Crunchy Bridge for Analytics lets you query files in object storage using PostgreSQL. You can query Parquet, CSV, and JSON. Under the covers, part of the query will be pushed down into an analytical query engine for maximum performance.

The ability to query CSV and JSON files is aimed at helping you to simplify integrating into your analytics pipelines using those ubiquitous formats, for data like machine generated logs. Parquet files instead offer features like columnar storage and statistics that vastly speed up query performance, allowing better use of our state-of-art query engine. To get the best of both worlds, Bridge Analytics lets you easily convert CSV and JSON files into Parquet for future analytics work.

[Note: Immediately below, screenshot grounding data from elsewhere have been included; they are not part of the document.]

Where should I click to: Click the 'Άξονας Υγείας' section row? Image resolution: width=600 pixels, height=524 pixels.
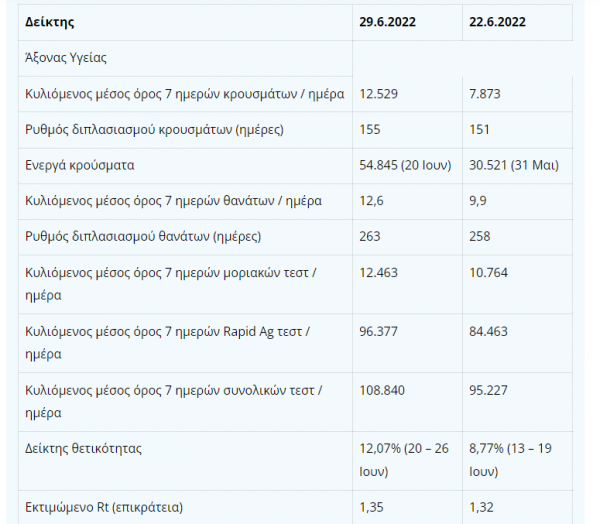click(66, 58)
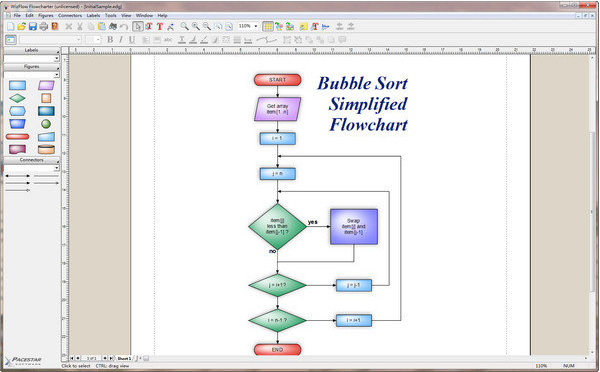Toggle the grid display button
Screen dimensions: 600x372
(268, 26)

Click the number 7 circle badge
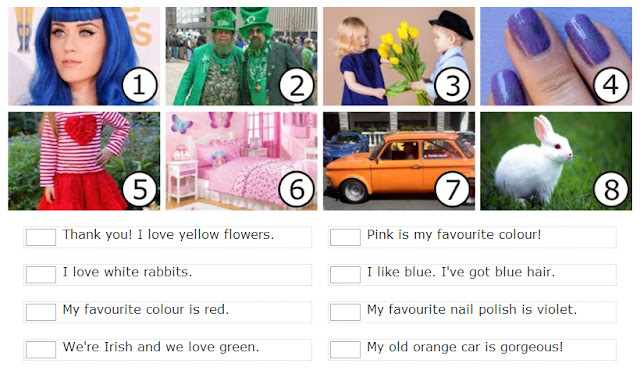[452, 189]
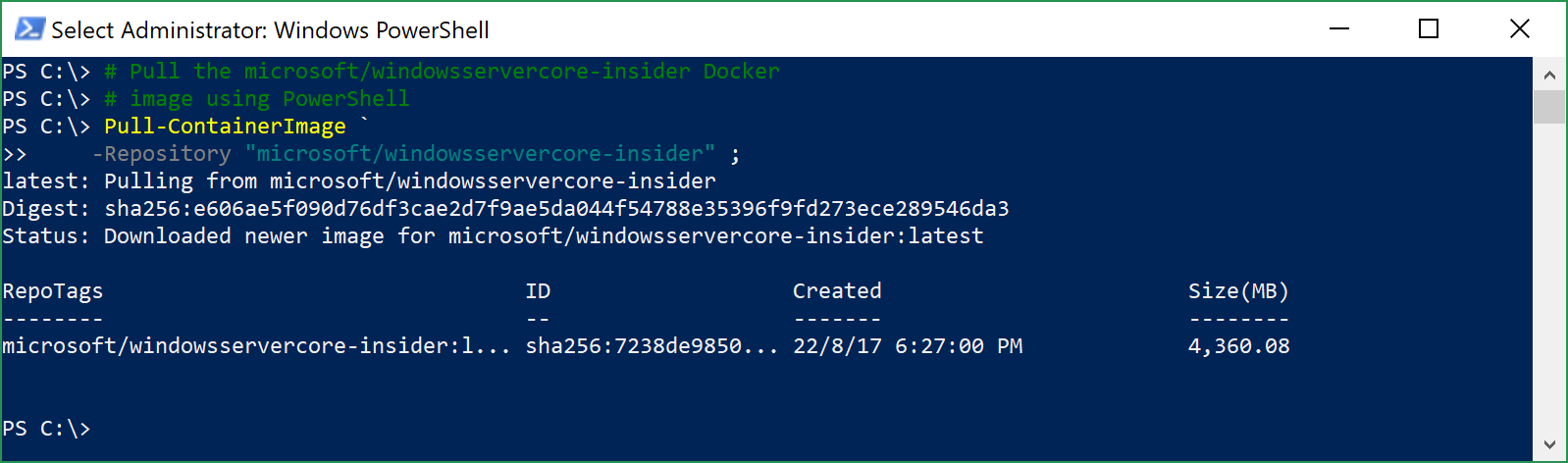The image size is (1568, 463).
Task: Click the Pull-ContainerImage command text
Action: [x=225, y=127]
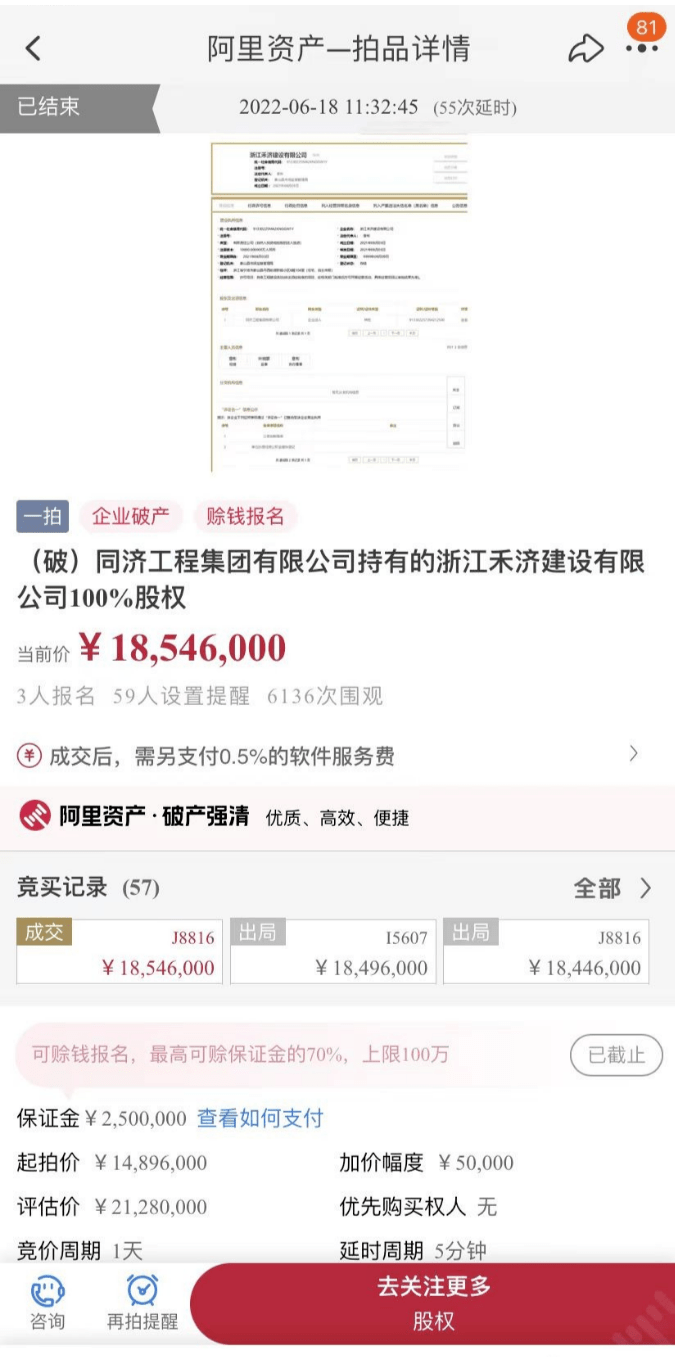Tap the 81 notification badge
Screen dimensions: 675x1357
coord(645,27)
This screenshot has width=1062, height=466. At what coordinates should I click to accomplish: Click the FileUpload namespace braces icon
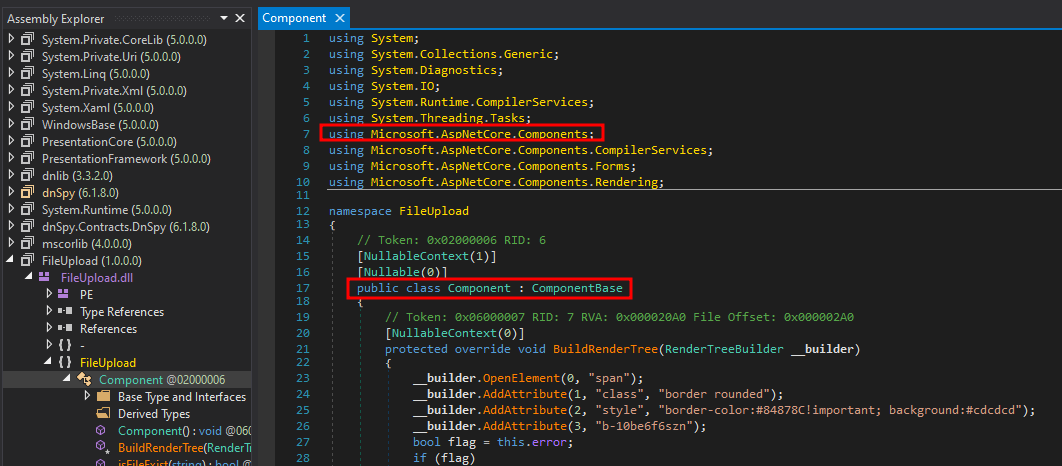click(x=64, y=362)
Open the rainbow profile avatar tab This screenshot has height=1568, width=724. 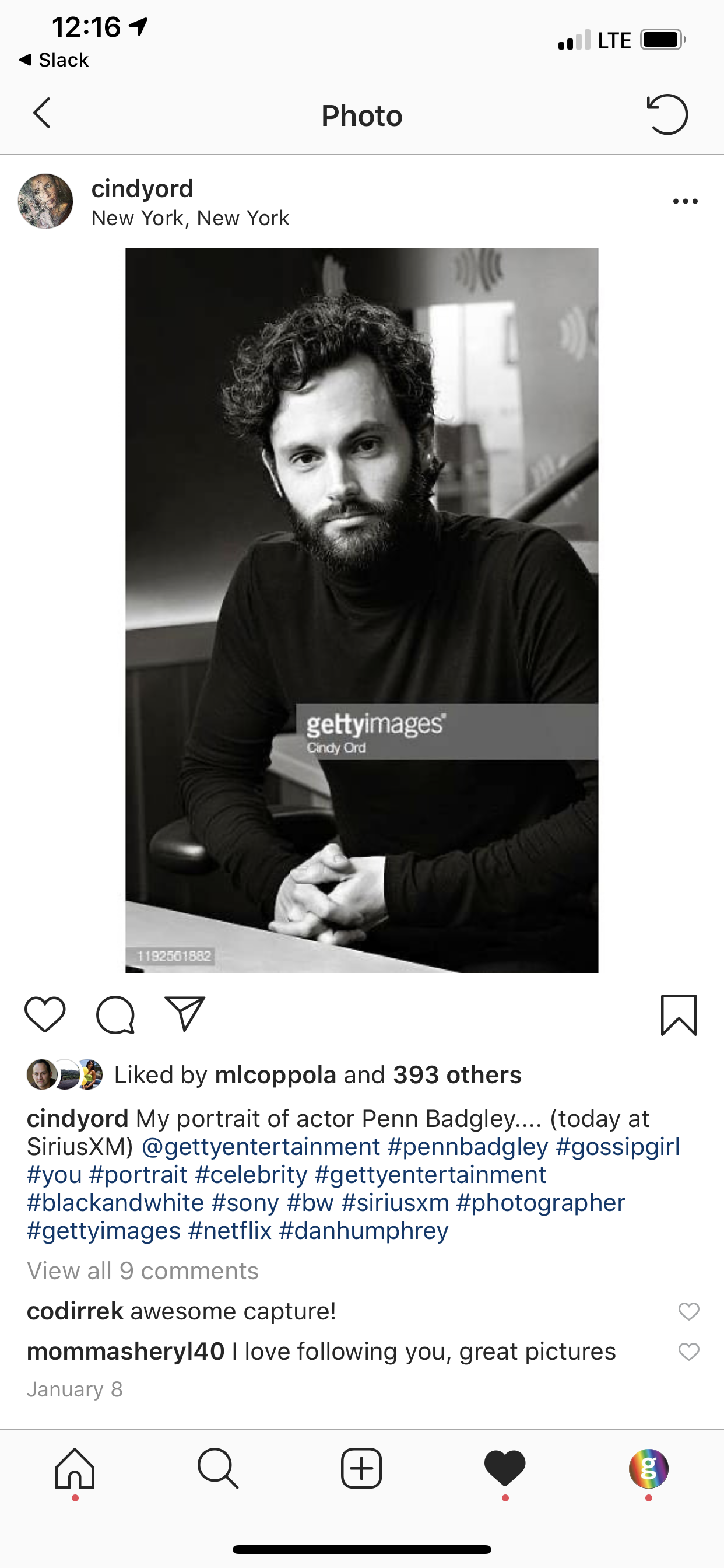click(649, 1469)
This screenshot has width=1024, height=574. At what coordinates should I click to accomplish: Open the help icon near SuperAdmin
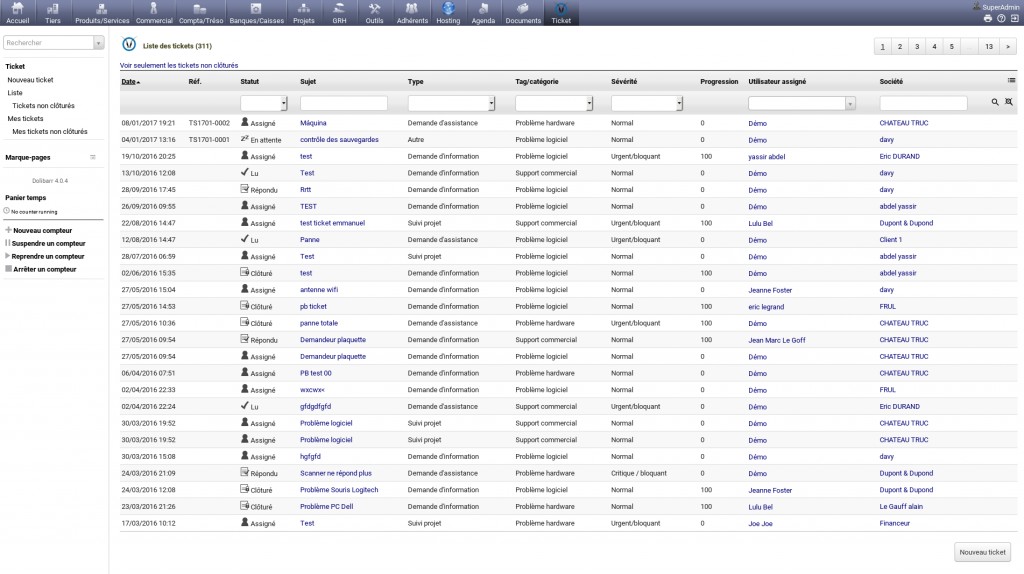tap(1001, 18)
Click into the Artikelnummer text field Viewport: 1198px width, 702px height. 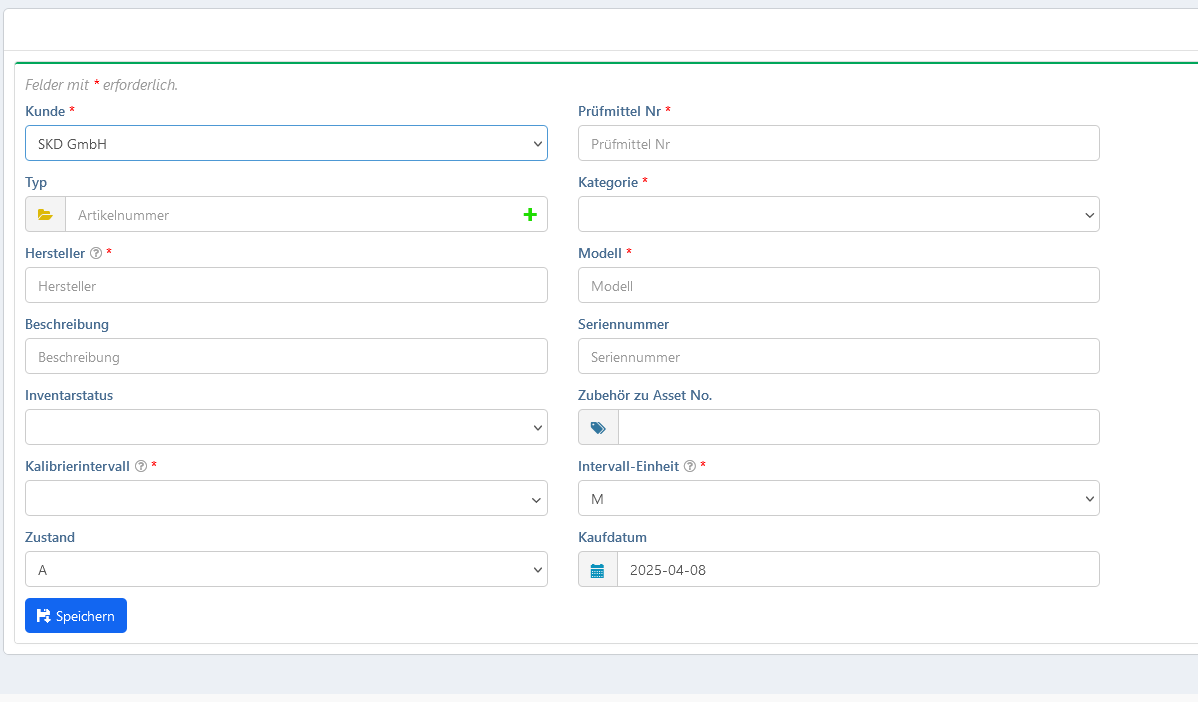290,214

Creating foreign tables to object storage

To run queries on your CSV, JSON or Parquet files, all you need to do is create a Foreign Table pointing to the file or a list of files:

-- create a table pointing to a single file
CREATE FOREIGN TABLE your_table () SERVER crunchy_lake_analytics OPTIONS (path 's3://your_bucket_name/your_file_name.parquet');

-- create a table pointing to a list of compressed CSV files
CREATE FOREIGN TABLE your_table_csv () SERVER crunchy_lake_analytics OPTIONS (path 's3://your_bucket_name/*.csv.gz');

Querying across regions

We recommend that your S3 bucket and your Bridge Analytics cluster are in the same region to get the best performance and avoid network charges. However, you can access an S3 store in a different region, Bridge Analytics allows you to do that by specifying the region of the source bucket by adding ?s3_region=[bucket_region] to the URL:

-- create a table pointing to a region different than the Analytics instance
CREATE FOREIGN TABLE your_table () SERVER crunchy_lake_analytics OPTIONS (path 's3://your_bucket_name/your_file_name.parquet?s3_region=region-name');

Vectorized query execution

Crunchy Bridge for Analytics extends PostgreSQL with a vectorized query engine designed to accelerate analytics tasks. Vectorized execution improves efficiency by processing data in batches, improving computational throughput. Performance is improved by pushing down query computation to this engine when possible.

How query pushdown works

When computations are pushed down, they are processed directly within the vectorized query engine. However, if certain computations cannot be handled by the vectorized engine, they are executed normally in PostgreSQL instead.

Monitoring query pushdown

To monitor which parts of your query are pushed down, you can use the EXPLAIN command with the VERBOSE option. This command shows how the query is executed, showing whether elements are processed by the vectorized engine or on the Postgres server. Look for Remote SQL in the output to see what is executed by the vectorized engine.

Full pushdown example

Here is an example where the entire computation is pushed down:

EXPLAIN (VERBOSE) SELECT inv_warehouse_sk, count(*) FROM inventory GROUP BY inv_warehouse_sk ORDER BY count(*) DESC ;
                                              QUERY PLAN
 Foreign Scan  (cost=101.00..121.20 rows=1000 width=12)
   Output: inv_warehouse_sk, (count(*))
   Relations: Aggregate on (public.inventory)
   Remote SQL:  SELECT inv_warehouse_sk,
     count(*) AS count
    FROM public.inventory inventory(inv_date_sk, inv_item_sk, inv_warehouse_sk, inv_quantity_on_hand)
   GROUP BY inv_warehouse_sk
   ORDER BY (count(*)) DESC
(8 rows)

Partial pushdown example

In this example not all computations are pushed down:

explain (VERBOSE) SELECT count(*) FROM inventory WHERE sqrt(inv_item_sk) > 19 ;
                                              QUERY PLAN
 Aggregate  (cost=128.33..128.34 rows=1 width=8)
   Output: count(*)
   ->  Foreign Scan on public.inventory  (cost=100.00..127.50 rows=333 width=0)
         Output: inv_date_sk, inv_item_sk, inv_warehouse_sk, inv_quantity_on_hand
         Filter: (sqrt((inventory.inv_item_sk)::double precision) > '19'::double precision)
         Remote SQL:  SELECT inv_item_sk
    FROM public.inventory inventory(inv_date_sk, inv_item_sk, inv_warehouse_sk, inv_quantity_on_hand)
(7 rows)

Here the sqrt function is not supported by the vectorized engine, hence it is executed on the Postgres server.

Future versions of Crunchy Bridge for Analytics will support more SQL functions in the vectorized query engine, allowing for greater computational pushdown and enhanced performance across a wider range of queries.